= About this task =
One part of the entries below is wanted: the lines from the one containing "This screenshot has height=508, width=1080." through the one containing "You are a computer-use agent. Screen". Write those out exactly and nothing else.

= Source information =
------------------------------------------------

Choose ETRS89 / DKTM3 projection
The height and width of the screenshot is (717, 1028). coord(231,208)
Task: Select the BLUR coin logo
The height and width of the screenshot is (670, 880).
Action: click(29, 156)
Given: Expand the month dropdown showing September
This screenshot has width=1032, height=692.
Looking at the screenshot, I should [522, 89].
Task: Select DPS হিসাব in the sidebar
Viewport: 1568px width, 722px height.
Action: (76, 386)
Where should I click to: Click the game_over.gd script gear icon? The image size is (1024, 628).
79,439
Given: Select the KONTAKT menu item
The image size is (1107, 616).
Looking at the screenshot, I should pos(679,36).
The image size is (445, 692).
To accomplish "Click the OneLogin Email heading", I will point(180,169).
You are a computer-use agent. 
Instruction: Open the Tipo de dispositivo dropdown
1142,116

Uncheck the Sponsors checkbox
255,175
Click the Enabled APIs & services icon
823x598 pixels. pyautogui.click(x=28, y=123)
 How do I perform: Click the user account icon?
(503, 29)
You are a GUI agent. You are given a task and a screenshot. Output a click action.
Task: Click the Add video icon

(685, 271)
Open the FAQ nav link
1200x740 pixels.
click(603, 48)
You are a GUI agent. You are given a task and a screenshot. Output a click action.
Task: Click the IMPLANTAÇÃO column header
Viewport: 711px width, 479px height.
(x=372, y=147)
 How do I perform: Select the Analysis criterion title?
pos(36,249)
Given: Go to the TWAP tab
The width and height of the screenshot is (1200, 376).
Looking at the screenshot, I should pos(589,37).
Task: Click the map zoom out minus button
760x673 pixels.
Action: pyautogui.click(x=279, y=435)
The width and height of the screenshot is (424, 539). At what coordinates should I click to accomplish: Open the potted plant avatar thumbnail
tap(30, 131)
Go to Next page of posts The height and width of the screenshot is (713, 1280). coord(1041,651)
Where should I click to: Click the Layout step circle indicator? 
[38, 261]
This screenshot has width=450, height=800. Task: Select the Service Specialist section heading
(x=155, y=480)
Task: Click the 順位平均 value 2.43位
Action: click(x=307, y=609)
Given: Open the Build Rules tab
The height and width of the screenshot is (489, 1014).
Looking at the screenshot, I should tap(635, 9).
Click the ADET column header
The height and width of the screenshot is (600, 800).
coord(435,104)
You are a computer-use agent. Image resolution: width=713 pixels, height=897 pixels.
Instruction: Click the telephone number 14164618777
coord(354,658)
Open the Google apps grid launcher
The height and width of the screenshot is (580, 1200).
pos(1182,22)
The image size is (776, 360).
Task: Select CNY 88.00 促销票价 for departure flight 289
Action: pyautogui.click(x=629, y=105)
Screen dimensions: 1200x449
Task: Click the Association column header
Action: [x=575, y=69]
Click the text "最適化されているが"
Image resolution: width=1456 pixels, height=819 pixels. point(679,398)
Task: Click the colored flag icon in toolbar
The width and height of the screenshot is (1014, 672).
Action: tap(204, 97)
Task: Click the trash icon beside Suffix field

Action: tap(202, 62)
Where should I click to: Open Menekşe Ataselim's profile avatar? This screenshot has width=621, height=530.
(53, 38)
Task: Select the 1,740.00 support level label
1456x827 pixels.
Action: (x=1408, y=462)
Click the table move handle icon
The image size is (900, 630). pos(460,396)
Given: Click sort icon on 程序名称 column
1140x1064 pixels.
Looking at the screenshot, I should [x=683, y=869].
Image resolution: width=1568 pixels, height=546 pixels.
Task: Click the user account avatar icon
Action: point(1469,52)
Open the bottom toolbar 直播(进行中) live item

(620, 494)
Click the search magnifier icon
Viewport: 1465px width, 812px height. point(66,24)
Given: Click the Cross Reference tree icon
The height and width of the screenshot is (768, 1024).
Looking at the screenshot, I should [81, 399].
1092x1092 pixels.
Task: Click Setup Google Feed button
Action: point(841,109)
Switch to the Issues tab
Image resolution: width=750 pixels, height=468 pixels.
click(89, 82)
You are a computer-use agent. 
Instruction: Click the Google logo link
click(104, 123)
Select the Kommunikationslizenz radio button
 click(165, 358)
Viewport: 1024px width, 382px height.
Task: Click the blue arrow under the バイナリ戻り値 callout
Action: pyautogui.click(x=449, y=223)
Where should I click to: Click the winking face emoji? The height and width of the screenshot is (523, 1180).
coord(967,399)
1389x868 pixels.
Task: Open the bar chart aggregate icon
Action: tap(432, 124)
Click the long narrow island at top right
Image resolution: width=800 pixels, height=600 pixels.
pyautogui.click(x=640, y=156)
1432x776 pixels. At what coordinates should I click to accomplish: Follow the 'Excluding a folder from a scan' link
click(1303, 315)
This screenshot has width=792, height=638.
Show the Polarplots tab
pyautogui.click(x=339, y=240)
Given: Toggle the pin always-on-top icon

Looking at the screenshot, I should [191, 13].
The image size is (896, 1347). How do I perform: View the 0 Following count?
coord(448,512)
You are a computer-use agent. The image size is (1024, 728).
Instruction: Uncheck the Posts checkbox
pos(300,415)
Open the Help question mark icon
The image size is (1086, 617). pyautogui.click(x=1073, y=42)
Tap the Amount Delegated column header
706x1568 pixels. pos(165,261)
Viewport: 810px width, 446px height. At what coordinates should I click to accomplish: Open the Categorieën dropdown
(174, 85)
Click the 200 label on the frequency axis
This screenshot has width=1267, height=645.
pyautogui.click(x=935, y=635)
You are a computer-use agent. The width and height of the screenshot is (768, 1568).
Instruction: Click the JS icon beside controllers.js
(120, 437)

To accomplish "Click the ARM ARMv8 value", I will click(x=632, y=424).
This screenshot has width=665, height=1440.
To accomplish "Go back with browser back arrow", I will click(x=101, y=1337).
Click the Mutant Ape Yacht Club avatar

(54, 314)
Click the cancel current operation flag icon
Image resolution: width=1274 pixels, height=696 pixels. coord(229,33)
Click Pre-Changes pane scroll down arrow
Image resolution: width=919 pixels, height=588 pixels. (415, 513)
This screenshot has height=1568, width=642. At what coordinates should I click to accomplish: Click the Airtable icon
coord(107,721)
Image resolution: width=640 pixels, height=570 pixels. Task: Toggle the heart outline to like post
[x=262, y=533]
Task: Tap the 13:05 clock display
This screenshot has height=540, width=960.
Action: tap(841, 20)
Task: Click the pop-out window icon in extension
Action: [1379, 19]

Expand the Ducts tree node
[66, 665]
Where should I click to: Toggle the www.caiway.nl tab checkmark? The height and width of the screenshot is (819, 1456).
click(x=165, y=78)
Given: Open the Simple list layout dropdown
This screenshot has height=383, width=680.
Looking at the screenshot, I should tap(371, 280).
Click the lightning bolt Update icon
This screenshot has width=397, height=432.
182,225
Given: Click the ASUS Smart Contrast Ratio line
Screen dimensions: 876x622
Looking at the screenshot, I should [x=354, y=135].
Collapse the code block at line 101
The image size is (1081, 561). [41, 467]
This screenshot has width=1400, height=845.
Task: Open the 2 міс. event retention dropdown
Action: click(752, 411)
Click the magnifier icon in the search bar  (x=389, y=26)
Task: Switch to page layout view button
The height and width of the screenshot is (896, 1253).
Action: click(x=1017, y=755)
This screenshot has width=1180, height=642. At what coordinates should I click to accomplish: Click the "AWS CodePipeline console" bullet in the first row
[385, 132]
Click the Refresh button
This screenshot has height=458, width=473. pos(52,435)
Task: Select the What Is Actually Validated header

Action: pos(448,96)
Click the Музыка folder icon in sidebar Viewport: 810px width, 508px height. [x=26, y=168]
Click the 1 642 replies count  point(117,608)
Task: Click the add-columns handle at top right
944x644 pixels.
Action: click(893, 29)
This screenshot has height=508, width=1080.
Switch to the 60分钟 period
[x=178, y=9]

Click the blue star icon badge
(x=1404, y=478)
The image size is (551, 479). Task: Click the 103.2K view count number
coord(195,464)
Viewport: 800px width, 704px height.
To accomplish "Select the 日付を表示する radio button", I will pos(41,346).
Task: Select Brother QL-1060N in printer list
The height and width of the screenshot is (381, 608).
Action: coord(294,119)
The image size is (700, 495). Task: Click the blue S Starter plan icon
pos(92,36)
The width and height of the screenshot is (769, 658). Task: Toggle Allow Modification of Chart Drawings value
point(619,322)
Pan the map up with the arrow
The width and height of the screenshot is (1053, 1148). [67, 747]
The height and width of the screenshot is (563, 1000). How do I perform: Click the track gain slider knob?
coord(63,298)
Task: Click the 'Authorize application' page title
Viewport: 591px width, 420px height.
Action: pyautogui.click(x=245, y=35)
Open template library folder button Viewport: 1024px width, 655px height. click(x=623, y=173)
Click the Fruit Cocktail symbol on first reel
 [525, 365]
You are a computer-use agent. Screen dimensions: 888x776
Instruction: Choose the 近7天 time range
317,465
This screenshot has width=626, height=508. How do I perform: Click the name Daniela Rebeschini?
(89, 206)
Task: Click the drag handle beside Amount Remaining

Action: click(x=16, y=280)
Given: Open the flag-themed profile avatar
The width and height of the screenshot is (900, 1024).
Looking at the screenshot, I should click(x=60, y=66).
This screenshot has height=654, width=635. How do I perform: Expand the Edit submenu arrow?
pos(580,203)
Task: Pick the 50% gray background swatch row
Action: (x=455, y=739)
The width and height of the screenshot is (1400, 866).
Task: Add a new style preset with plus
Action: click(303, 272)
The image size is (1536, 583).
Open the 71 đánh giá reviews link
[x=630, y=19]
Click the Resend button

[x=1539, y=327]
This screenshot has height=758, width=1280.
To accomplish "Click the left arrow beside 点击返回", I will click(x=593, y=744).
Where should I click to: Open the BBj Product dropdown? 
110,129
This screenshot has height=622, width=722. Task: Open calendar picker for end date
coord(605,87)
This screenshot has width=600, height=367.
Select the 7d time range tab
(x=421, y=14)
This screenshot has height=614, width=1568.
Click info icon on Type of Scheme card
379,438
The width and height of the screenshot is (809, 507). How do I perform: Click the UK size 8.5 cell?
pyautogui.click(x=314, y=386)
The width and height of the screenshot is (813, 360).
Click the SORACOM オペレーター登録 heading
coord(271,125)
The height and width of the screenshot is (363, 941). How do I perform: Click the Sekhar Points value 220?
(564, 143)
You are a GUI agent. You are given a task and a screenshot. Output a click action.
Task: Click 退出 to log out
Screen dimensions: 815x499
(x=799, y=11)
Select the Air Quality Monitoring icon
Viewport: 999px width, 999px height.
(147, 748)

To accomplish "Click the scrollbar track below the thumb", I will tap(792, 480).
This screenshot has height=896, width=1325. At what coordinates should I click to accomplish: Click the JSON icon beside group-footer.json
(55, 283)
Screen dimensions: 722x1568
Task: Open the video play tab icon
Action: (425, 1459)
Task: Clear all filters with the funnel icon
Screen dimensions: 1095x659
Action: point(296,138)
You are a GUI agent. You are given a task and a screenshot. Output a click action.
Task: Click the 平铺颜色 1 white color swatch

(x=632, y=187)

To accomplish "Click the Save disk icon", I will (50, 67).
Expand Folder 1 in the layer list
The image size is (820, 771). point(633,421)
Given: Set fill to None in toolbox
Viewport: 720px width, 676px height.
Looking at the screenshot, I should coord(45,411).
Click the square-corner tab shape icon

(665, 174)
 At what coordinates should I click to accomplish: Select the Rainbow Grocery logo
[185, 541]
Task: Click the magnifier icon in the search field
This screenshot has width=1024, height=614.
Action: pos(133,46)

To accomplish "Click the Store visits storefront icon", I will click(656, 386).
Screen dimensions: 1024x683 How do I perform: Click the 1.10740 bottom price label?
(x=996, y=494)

------------------------------------------------

= Response =
This screenshot has height=508, width=1080.
Switch to the 60分钟 period
[x=178, y=9]

Click the blue star icon badge
(x=1404, y=478)
The image size is (551, 479). Task: Click the 103.2K view count number
coord(195,464)
Viewport: 800px width, 704px height.
To accomplish "Select the 日付を表示する radio button", I will pos(41,346).
Task: Select Brother QL-1060N in printer list
The height and width of the screenshot is (381, 608).
Action: coord(294,119)
The image size is (700, 495). Task: Click the blue S Starter plan icon
pos(92,36)
The width and height of the screenshot is (769, 658). Task: Toggle Allow Modification of Chart Drawings value
point(619,322)
Pan the map up with the arrow
The width and height of the screenshot is (1053, 1148). [67, 747]
The height and width of the screenshot is (563, 1000). How do I perform: Click the track gain slider knob?
coord(63,298)
Task: Click the 'Authorize application' page title
Viewport: 591px width, 420px height.
Action: pyautogui.click(x=245, y=35)
Open template library folder button Viewport: 1024px width, 655px height. click(x=623, y=173)
Click the Fruit Cocktail symbol on first reel
 [525, 365]
You are a computer-use agent. Screen dimensions: 888x776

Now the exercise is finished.